Pourtant, un espoir existe. Une nouvelle compagnie vient de voir le jour pour proposer la traversée en voilier, et je meurs d’envie de tester ! Amélioration en vue aussi côté ferries avec l’arrivée prochaine de bateaux fonctionnant au GNL chez Corsica Linea.

Le ferry doit faire sa révolution !

Epilogue

L’encre de mon avant-dernier billet d’avion daté de 2018, qui me sert désormais de marque-page, s’efface peu à peu. C’est drôle, c’est un billet Alitalia, compagnie qui a depuis disparu des radars. C’est peut-être un signe, après tout !

2 commentaires sur “Flygskam

  1. Je me suis offert le privilège de la lenteur. Depuis mon premier voyage solo à 15 ans, je sais que je veux faire de ma vie un voyage. Pour répondre à mes envies d’ailleurs, j’ai décidé, il y a plus de 12 ans, de ne pas prendre l’avion lorsqu’une alternative terrestre est possible. J’ai aussi décidé de voyager lentement. Le fait de ne pas être limitée à 5 semaines de congés payés annuels me permet d’aller et venir au rythme de mes envies. C’est un choix de vie qui implique pas mal de concessions, mais que je ne regrette pas car il me permet de réaliser certains rêves tout en évitant de cumuler les dissonances cognitives.

    Bravo pour cette réflexion et la prise de décision. Bravo aussi pour cet article qui invite à la réflexion.

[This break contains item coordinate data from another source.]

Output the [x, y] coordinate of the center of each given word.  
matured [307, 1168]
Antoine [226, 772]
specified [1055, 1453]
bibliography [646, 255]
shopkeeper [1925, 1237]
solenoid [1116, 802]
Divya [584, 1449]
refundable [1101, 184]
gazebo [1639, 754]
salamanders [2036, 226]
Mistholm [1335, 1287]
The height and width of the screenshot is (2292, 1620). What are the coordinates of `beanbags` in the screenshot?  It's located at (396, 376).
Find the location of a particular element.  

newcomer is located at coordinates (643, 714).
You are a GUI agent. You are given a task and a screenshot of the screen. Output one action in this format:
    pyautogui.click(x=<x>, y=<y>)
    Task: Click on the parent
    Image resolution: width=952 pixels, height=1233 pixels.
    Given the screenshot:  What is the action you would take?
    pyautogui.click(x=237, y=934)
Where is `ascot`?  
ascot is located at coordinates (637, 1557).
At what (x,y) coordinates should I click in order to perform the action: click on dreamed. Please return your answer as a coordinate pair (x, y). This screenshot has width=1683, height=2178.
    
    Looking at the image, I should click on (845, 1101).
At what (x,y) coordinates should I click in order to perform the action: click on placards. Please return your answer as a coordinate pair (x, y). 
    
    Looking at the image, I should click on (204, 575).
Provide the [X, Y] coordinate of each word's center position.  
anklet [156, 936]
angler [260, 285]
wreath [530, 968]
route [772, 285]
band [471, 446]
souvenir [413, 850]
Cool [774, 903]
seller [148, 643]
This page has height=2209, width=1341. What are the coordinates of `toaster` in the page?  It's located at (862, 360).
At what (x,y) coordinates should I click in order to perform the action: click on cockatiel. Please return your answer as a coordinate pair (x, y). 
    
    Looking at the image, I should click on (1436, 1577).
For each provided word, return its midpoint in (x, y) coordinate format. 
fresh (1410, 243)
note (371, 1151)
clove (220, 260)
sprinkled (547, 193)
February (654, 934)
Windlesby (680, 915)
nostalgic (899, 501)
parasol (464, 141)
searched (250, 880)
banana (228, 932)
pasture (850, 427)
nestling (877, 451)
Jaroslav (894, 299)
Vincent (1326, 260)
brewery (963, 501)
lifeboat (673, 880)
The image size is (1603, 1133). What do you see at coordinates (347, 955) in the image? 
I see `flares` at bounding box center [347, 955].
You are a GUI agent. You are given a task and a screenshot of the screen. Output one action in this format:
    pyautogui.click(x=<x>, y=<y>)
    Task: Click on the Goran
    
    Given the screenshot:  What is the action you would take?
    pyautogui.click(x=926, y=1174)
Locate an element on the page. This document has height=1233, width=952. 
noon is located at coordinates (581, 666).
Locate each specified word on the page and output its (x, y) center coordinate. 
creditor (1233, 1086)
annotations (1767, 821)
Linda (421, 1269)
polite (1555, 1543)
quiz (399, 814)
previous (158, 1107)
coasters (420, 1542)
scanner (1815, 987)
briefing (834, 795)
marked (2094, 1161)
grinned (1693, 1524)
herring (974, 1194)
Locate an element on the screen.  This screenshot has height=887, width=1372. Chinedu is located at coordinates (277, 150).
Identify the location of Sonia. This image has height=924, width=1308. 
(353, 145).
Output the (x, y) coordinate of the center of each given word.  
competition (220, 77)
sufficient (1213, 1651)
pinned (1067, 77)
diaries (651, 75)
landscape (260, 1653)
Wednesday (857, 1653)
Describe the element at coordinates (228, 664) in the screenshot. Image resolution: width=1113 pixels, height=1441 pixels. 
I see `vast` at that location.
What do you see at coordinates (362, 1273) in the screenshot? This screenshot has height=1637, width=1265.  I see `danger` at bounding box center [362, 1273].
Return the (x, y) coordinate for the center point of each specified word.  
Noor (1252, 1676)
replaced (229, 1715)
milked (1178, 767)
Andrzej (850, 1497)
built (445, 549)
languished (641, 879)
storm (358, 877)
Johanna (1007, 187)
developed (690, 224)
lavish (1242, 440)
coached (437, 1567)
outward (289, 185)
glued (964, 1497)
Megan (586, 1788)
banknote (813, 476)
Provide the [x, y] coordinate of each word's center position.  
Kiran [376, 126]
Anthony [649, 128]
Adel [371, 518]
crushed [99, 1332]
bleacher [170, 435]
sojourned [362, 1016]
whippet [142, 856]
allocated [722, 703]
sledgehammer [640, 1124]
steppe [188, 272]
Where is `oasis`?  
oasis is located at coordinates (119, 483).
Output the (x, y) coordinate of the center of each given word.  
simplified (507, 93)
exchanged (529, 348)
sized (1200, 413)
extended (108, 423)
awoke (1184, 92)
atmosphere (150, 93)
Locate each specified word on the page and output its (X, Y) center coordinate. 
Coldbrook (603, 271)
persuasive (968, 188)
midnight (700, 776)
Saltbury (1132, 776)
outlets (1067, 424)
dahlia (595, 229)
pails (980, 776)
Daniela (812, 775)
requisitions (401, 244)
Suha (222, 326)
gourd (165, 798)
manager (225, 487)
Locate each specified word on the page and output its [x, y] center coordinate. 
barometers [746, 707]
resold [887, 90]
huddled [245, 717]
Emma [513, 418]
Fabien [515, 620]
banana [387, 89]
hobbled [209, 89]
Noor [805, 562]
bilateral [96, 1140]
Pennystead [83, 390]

    1. Merci Céline ! Je suis régulièrement tes pérégrinations lentes qui me font rêver, et je trouve que cela ressemble plus au voyage tel que je le conçois qu’un bref l’aller-retour au bout du monde. Il me manque le courage de partir seule aussi longtemps au long cours (j’ai fait maximum 6 jours en solo), et le côté logistique (pas de camping, je n’ai ni le matos, ni la compétence, ni la force de traîner tout ça avec moi).